## Excerpt provided
---+---

Commanders and leaders
- Datu Teteng: Capt. George Cowley Capt. John Herbert

Strength
- Hundreds: Approximately 100–200 defenders

Casualties and losses
- Unknown: Heavy; Settlement destroyed

= Sack of Balambangan Island =

Sulu pirate raid in British East Indian Company settlement

The Sack of Balambangan was a military assault launched by pirates and forces of the Sultanate of Sulu against British East India Company settlements on Balambangan Island on February 26, 1775, in retaliation for the public ridicule of the cousin of a Sulu Sultan, named "Datu Teteng" by Captain John Herbert, the captain in charge of the British settlement in Balambangan Island in a confrontation or dispute. The attack overwhelmed the British garrison, destroyed the settlement, killed or captured many of its defenders and settlers, and forced the British to abandon the island. The defeat temporarily ended Britain's first attempt to establish a permanent settlement on Balambangan.

== Background ==
Following agreements between the British East India Company and the Sultan of Sulu in 1773, the British established a trading settlement on Balambangan Island. The settlement was intended to become an important commercial base between India, China, and the Malay Archipelago.

Relations soon deteriorated because many Sulu nobles believed the British had failed to fulfill their obligations and had interfered with local commerce and politics. And that John Herbert had disrespected Datu Teting, the cousin of the ruler of Sulu, in a dispute.

== Battle ==
On 5 March 1775, a large force from the Sultanate of Sulu attacked the British settlement by surprise. Hundreds of Sulu attackers rapidly overran the defenses after fierce fighting.

Most of the fortifications were captured and destroyed. The settlements was entirely wiped out, razed and burned by the Sulu invaders. Many British soldiers and settlers were killed, while some survivors along with Captain John Herbert escaped aboard ships anchored offshore. settlers who had survived a disease were slain by the pirates while attempting to flee. The British East India Company subsequently abandoned Balambangan. The Sulu forces and pirates had also suffered casualties. But no estimate or figure was given.

== Aftermath ==
The raid was considered a victory for the Sulus over the English, and the destruction of Balambangan represented a major setback for British influence in Sabah for the next quarter century, and the loss of over £170,000. The British did not permanently reoccupy the island until several years later, after mounting a new expedition. Which was then abandoned due to heavy expenses

The attack demonstrated the military capability of the Sultanate of Sulu and its willingness to challenge European colonial settlements in the region.

---+---

## Records provided

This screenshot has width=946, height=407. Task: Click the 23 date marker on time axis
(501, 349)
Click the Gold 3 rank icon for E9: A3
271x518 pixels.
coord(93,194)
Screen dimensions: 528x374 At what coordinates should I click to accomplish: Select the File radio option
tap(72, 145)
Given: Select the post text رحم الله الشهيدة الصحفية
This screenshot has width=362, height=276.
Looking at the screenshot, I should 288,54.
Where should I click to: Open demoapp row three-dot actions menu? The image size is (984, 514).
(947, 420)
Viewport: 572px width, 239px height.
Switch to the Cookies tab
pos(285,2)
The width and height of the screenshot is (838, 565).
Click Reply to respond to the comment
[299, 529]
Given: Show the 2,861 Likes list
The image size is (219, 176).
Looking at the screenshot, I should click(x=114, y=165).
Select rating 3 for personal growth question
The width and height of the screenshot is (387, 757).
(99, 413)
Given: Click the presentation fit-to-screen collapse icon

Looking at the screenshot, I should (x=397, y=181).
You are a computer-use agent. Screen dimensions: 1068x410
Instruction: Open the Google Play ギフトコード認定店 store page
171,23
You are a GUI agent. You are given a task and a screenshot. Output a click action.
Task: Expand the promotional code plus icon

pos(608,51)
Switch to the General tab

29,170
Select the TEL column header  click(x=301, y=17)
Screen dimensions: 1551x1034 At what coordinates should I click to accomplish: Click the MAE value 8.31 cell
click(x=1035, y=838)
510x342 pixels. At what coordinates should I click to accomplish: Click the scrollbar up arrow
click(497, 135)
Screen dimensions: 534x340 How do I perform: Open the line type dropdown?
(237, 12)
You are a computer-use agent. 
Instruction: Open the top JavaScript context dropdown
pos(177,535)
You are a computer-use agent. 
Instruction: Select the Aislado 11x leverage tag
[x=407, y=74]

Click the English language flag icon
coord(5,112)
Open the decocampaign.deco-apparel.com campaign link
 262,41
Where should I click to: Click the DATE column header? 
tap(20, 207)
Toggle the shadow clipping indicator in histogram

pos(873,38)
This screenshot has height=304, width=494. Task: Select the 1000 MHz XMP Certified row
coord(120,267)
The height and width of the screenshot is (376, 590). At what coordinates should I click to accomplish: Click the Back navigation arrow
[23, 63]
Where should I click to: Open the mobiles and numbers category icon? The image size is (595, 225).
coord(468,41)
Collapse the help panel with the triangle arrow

---+---

## Required work
A - Transcribe the passage on the Sack of Balambangan, starting with "The attack demonstrated" and going on through "in the region.".
B - Pick up the article on the Sack of Balambangan after its final sentence and keep writing.
Nothing in the data is needed for this work.

## Expected results
A -
The attack demonstrated the military capability of the Sultanate of Sulu and its willingness to challenge European colonial settlements in the region.

B -
After 1775, an endeavour was made to recover the immense losses of the raid, or re-establish a settlement in Balambangan Island. Under new circumstances, the Island was sought to be retaken as a military centre in the era of the Napoleonic Wars.

In October 1803, A migration to Balambangan was carried out by 8 large ships. The detachment consisted of 800 British officers and soldiers from a fortification in Malacca and many settlers, of whom were mostly artisan and laborers. Major Cales was appointed to be the commander of the troops, While sailing to the South China Sea, a heavy typhoon scattered the British fleet. And 2 of the largest cruisers, the "Thornhill" and the "Anstruther" had been sunk, 100 soldiers and seamen and the cargo were missing, while 400 had succeeded in saving their lives. Reaching the Island of Mangsee. On September 29th, the fleet had arrived and landed on the beach of Balambangan, before re-establishing the fortifications, due to the climate in the settlement, over 200 soldiers had constantly suffered diseases and were severely weakened

In Late November 1805, Due to heavy expenses in the re-established settlement, the entire garrison and settler population of 11,005 men were put on board of 7 ships, seeking to return to Penang and Bengal, settlers were described to have experienced 2 years of "hardship and suffering" during their stay at Balambangan. The settlement was then abandoned by the British, permanently ending the British presence in Balambangan.